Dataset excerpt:
════
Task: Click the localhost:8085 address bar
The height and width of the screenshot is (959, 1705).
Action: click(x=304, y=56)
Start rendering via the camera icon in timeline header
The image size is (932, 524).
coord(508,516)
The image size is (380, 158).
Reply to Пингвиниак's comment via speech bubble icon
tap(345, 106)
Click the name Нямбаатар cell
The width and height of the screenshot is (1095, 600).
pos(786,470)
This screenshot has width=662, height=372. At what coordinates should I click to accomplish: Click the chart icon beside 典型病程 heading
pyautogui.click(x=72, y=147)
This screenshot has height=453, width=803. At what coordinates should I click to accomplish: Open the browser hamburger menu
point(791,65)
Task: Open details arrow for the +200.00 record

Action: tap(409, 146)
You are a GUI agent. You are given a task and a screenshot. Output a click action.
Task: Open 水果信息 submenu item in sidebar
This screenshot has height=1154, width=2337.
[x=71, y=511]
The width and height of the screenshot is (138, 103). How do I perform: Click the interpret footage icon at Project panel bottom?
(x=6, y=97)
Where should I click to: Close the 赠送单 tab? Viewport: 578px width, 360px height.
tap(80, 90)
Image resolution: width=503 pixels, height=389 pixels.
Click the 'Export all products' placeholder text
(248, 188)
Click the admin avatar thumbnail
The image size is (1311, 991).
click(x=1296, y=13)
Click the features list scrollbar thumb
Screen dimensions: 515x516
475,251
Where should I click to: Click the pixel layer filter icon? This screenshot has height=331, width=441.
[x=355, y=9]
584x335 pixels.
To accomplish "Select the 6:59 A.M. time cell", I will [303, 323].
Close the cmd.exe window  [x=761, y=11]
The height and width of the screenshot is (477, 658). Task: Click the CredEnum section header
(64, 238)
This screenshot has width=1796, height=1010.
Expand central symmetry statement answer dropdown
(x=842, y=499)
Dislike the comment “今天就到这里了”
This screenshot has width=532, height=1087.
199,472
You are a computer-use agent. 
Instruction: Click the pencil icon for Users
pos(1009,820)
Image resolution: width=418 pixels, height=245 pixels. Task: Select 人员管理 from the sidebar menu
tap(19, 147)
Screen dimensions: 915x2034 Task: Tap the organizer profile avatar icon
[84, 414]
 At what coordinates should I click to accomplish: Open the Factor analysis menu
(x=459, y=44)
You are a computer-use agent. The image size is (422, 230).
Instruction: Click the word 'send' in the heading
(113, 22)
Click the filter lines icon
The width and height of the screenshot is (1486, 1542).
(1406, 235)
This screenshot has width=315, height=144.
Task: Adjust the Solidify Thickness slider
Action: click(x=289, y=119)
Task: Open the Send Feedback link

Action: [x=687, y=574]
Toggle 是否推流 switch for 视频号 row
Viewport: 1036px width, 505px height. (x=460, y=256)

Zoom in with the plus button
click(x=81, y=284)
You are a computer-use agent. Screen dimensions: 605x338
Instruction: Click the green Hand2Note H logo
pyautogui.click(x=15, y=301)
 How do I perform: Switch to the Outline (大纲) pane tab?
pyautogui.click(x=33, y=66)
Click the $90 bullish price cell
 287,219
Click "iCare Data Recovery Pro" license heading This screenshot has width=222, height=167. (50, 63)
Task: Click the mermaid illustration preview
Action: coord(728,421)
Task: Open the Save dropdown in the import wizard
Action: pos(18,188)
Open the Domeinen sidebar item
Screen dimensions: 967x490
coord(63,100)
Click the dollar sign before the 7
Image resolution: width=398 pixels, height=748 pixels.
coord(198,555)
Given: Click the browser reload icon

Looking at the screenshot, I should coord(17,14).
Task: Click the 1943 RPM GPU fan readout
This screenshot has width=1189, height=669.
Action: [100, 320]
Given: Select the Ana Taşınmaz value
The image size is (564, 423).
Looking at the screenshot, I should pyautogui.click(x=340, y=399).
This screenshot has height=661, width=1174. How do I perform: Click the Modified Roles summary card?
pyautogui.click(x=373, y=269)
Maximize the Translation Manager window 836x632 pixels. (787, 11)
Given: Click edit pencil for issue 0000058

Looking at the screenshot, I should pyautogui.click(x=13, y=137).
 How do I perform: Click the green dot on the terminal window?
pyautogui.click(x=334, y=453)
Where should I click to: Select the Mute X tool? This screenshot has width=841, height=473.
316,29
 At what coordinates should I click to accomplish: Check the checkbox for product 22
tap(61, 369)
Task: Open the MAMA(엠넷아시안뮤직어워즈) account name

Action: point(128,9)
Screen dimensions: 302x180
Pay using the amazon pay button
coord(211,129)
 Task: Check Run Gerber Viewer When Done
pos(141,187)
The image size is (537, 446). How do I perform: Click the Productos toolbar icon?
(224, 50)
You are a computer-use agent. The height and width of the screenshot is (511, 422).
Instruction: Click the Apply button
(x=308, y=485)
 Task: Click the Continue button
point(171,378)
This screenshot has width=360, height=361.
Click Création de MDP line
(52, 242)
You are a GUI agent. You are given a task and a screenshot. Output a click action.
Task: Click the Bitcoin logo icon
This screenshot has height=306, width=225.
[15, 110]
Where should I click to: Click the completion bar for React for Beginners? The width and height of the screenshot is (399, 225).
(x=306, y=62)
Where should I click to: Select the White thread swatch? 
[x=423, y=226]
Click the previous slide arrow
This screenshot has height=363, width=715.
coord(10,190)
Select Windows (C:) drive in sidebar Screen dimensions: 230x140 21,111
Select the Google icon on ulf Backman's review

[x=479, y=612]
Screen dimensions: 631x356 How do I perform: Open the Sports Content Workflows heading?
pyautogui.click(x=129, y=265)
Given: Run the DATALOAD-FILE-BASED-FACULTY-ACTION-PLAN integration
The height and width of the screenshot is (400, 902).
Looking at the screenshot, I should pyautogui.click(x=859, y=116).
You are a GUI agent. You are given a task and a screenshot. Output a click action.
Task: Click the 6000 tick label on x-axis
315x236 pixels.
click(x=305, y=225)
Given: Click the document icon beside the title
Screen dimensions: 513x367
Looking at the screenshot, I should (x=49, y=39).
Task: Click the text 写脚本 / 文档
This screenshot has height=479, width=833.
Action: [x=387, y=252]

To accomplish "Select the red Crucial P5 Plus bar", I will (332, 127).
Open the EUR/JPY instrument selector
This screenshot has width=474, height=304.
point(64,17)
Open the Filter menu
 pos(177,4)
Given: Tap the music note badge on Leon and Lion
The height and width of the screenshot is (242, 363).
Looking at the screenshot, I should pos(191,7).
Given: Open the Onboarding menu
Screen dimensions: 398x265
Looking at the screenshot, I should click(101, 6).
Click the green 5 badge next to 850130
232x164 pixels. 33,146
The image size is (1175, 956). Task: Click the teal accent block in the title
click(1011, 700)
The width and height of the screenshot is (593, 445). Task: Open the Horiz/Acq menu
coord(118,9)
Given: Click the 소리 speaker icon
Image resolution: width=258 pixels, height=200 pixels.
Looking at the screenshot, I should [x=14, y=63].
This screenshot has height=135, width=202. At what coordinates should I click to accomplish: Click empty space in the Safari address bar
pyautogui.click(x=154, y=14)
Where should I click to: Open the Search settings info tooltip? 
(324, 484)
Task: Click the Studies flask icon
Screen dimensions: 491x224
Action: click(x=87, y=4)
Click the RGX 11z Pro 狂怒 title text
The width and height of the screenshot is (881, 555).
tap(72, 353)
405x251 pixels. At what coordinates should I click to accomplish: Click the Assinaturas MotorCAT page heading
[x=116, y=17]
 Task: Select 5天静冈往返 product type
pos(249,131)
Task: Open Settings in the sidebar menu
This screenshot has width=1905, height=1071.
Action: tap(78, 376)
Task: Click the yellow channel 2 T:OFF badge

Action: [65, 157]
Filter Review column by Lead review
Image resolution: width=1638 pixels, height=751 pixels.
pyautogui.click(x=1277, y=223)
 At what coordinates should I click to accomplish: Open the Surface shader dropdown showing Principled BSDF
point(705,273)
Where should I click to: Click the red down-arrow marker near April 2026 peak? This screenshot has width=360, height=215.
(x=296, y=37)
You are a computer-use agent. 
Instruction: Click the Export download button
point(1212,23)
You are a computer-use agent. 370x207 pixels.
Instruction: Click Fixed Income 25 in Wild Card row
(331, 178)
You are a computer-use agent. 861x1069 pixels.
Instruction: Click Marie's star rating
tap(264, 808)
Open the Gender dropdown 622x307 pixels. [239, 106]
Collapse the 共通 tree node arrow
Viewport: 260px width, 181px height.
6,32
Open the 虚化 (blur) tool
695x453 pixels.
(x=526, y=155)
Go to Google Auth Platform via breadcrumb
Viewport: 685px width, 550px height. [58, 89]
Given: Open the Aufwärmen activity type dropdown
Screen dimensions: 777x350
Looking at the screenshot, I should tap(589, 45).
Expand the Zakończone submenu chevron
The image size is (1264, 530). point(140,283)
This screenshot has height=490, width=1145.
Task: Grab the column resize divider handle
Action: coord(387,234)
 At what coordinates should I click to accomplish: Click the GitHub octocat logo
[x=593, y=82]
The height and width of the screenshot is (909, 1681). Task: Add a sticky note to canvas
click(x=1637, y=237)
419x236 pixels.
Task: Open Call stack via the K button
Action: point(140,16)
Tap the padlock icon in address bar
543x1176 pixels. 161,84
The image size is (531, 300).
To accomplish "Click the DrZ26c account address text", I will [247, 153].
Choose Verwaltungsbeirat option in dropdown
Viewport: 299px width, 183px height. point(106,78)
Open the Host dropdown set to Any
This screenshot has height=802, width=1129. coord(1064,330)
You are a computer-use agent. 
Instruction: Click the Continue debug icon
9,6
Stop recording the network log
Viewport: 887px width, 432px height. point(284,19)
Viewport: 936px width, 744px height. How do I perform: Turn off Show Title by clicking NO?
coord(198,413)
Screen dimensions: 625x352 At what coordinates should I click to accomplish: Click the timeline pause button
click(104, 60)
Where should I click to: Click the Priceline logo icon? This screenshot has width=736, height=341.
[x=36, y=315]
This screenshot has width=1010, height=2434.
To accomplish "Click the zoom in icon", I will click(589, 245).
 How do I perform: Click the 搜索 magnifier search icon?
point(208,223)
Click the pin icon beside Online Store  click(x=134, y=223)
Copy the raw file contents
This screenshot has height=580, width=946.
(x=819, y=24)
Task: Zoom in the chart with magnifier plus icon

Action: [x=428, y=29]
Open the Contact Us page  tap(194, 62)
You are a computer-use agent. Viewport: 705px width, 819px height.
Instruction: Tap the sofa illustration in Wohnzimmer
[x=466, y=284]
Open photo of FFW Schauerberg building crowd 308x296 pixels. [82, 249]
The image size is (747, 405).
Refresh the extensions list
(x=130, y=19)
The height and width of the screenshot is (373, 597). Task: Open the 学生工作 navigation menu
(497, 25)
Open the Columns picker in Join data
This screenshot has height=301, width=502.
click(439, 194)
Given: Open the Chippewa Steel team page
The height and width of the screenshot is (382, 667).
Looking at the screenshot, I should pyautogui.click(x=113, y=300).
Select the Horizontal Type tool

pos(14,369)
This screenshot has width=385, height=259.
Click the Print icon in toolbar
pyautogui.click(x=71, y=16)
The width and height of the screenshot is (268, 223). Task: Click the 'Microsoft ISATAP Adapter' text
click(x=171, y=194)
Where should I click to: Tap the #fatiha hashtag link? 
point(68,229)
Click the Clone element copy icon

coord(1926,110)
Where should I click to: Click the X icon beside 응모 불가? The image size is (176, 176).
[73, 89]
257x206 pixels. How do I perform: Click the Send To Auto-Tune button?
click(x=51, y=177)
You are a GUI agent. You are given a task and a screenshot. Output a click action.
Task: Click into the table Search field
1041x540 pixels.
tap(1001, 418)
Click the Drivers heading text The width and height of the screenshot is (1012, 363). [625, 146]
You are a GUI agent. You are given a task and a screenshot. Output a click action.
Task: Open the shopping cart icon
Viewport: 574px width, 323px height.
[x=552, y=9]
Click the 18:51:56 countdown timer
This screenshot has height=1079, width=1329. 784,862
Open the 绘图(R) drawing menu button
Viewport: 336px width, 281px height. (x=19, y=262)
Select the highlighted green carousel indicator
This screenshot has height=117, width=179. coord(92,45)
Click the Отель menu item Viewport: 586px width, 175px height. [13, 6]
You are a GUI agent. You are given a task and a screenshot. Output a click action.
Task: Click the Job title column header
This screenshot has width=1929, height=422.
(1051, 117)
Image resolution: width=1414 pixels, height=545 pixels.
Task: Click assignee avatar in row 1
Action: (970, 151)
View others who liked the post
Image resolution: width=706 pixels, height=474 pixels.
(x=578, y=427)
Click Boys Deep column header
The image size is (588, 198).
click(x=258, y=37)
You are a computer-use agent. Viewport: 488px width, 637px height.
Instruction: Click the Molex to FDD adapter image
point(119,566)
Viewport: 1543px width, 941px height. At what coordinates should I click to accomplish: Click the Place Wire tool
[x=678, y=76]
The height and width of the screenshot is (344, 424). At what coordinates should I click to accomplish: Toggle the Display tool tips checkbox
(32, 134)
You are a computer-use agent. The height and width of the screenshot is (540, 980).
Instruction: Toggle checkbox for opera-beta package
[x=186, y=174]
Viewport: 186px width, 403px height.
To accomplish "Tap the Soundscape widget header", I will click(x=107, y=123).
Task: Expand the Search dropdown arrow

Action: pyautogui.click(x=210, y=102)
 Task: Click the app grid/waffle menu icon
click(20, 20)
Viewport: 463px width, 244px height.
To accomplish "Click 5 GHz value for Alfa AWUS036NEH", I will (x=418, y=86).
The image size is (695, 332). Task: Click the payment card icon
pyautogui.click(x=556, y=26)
════
Your objective :: Duplicate the stretch of entries from the line that contains "Task: Open details" through the line that contains "pos(1009,820)", keeping every line unchanged.

Answer to this problem ::
Task: Open details arrow for the +200.00 record

Action: tap(409, 146)
You are a GUI agent. You are given a task and a screenshot. Output a click action.
Task: Open 水果信息 submenu item in sidebar
This screenshot has height=1154, width=2337.
[x=71, y=511]
The width and height of the screenshot is (138, 103). How do I perform: Click the interpret footage icon at Project panel bottom?
(x=6, y=97)
Where should I click to: Close the 赠送单 tab? Viewport: 578px width, 360px height.
tap(80, 90)
Image resolution: width=503 pixels, height=389 pixels.
Click the 'Export all products' placeholder text
(248, 188)
Click the admin avatar thumbnail
The image size is (1311, 991).
click(x=1296, y=13)
Click the features list scrollbar thumb
Screen dimensions: 515x516
475,251
Where should I click to: Click the pixel layer filter icon? This screenshot has height=331, width=441.
[x=355, y=9]
584x335 pixels.
To accomplish "Select the 6:59 A.M. time cell", I will [303, 323].
Close the cmd.exe window  [x=761, y=11]
The height and width of the screenshot is (477, 658). Task: Click the CredEnum section header
(64, 238)
This screenshot has width=1796, height=1010.
Expand central symmetry statement answer dropdown
(x=842, y=499)
Dislike the comment “今天就到这里了”
This screenshot has width=532, height=1087.
199,472
You are a computer-use agent. 
Instruction: Click the pencil icon for Users
pos(1009,820)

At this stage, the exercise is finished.